See: The Level and Nature of Autistic Intelligence II: What About Asperger Syndrome? (Science Daily)

Recurrence Risk for Autism Spectrum Disorders: A Baby Siblings Research Consortium Study

August 18, 2011 Comments off

Recurrence Risk for Autism Spectrum Disorders: A Baby Siblings Research Consortium Study (PDF)
Source: Pediatrics

Objective: The recurrence risk of autism spectrum disorders (ASD) is estimated to be between 3% and 10%, but previous research was limited by small sample sizes and biases related to ascertainment, reporting, and stoppage factors. This study used prospective methods to obtain an updated estimate of sibling recurrence risk for ASD.

Methods: A prospective longitudinal study of infants at risk for ASD was conducted by a multisite international network, the Baby Siblings Research Consortium. Infants (n = 664) with an older biological sibling with ASD were followed from early in life to 36 months, when they were classified as having or not having ASD. An ASD classification required surpassing the cutoff of the Autism Diagnostic Observation Schedule and receiving a clinical diagnosis from an expert clinician.

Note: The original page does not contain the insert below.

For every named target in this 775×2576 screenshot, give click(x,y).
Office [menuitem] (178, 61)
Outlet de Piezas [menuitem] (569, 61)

Results: A total of 18.7% of the infants developed ASD. Infant gender and the presence of >1 older affected sibling were significant predictors of ASD outcome, and there was an almost threefold increase in risk for male subjects and an additional twofold increase in risk if there was >1 older affected sibling. The age of the infant at study enrollment, the gender and functioning level of the infant’s older sibling, and other demographic factors did not predict ASD outcome.

Conclusions: The sibling recurrence rate of ASD is higher than suggested by previous estimates. The size of the current sample and prospective nature of data collection minimized many limitations of previous studies of sibling recurrence. Clinical implications, including genetic counseling, are discussed.

Comparative Effectiveness of Therapies for Children With Autism Spectrum Disorders

July 7, 2011 Comments off

Comparative Effectiveness of Therapies for Children With Autism Spectrum Disorders
Source: Agency for Healthcare Research and Quality

Efforts toward early intervention for ASDs have been encouraging. Research evidence on the effectiveness of therapies for ASDs has shown promise in some areas, but since this is a young field, these results need to be replicated and expanded. There is some evidence to guide choices among medical interventions (for challenging and repetitive behaviors) and early intensive behavioral interventions. There is little or no comparative evidence on which to make decisions about: medical interventions for social or communication symptoms; most behavioral interventions; and educational, allied health, and complementary and alternative medicine (CAM) interventions. For most interventions, the evidence is insufficient to permit an estimate of their benefits or harms. This does not mean that these interventions are not associated with benefits or harms but that further study is required. Evidence suggests that there is an undefined subgroup of children for whom early and intensive behavioral interventions may elicit robust gains while others may not demonstrate marked improvement.